Sunday, April 24, 2011

A Little Quiet Time

It's a quiet Easter morning.  Apart from the dog, I'm the only one in the house who has made it out of bed.  It's quiet outside, too - there is virtually no wind, and no one else was out in the streets when I took the dog for a walk just awhile ago.

As much as I resent waking up early even on a weekend morning, there is something wonderful about the quiet and the chance to sit quietly by myself.  I'm waiting for the warmer weather to arrive so I can take my coffee outside and enjoy the warmth and quiet noises of nature.  I am lucky enough that, when the air is just right, I can't hear the noise from the not-so-far-off highway that bisects the city where I live.  When it's just right, it's like I live in the country.  I can close my eyes and hear the squirrels chatter to each other; I can listen to the sounds of the birds singing whatever song it is they sing, and I can pretend I'm not surrounded by highways and often-busy streets.
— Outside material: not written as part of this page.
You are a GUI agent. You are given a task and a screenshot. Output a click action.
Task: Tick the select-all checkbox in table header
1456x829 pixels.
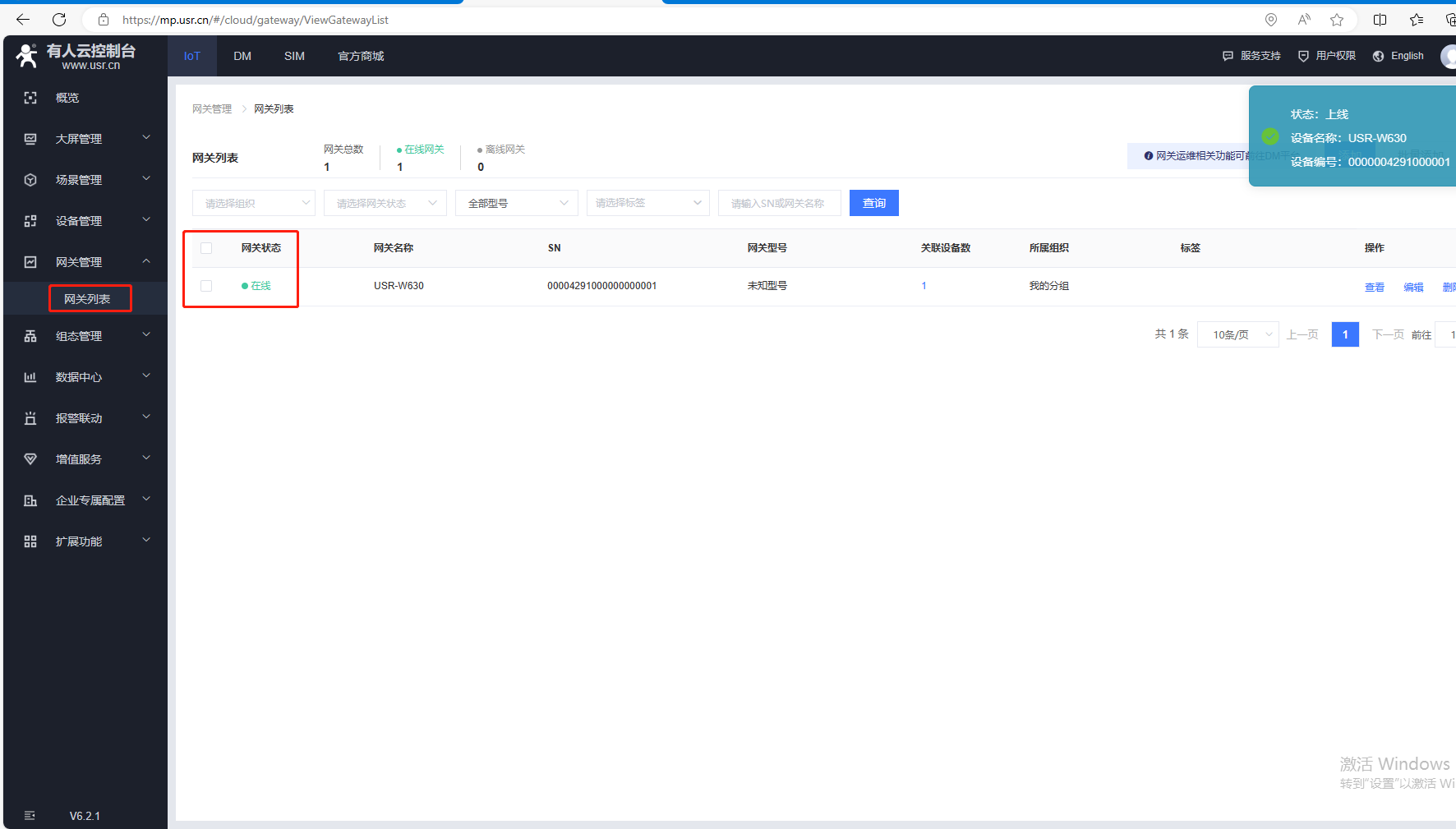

That's when it's warm and lovely, of course.  Today is overcast and cool and just a little drizzly.  It's still, though, and I enjoyed one of those quiet walks.

Does everyone who lives in a city - no matter how large or small - dream about the quiet that lies just beyond the boundaries of their everyday lives?  I do.  I'm not sure where the yearning for quiet comes from - I don't live in a noisy household and the noise that surrounds me is often the noise of my choice - music, for the most part.  I don't live a busy life, either.  Gone are the days when I was ferrying my son here and there for lessons or practices, and trying to fit it other things around his schedule.  I am very much a homebody, and enjoy puttering around the house.  I am not pulled in all directions and am pretty much free to spend my time as I choose.  My life is not noisy.  So why the desire for the stillness and quiet?

I don't have an answer, at least not for myself.  I would understand it more it I had a house full of kids, or lived in the middle of a busy neighbourhood, or found myself running from my full-time job to a part-time job to help make ends meet.  None of those apply to me.  I have one of the quietest lives of anyone I know, and yet I long for more quiet.  Perhaps I've idealized something about the stillness and silence that can be, or that I think can be.  Maybe it doesn't really exist - maybe the brief moments that I savour on a quiet weekend morning are as good as it gets.  And, truthfully, maybe that's really all I need.

I hear movement upstairs, and my quiet time is coming to an end.  My husband will come down the stairs and we'll chat for awhile, and enjoy a different kind of quiet time together.  And that's just fine, too.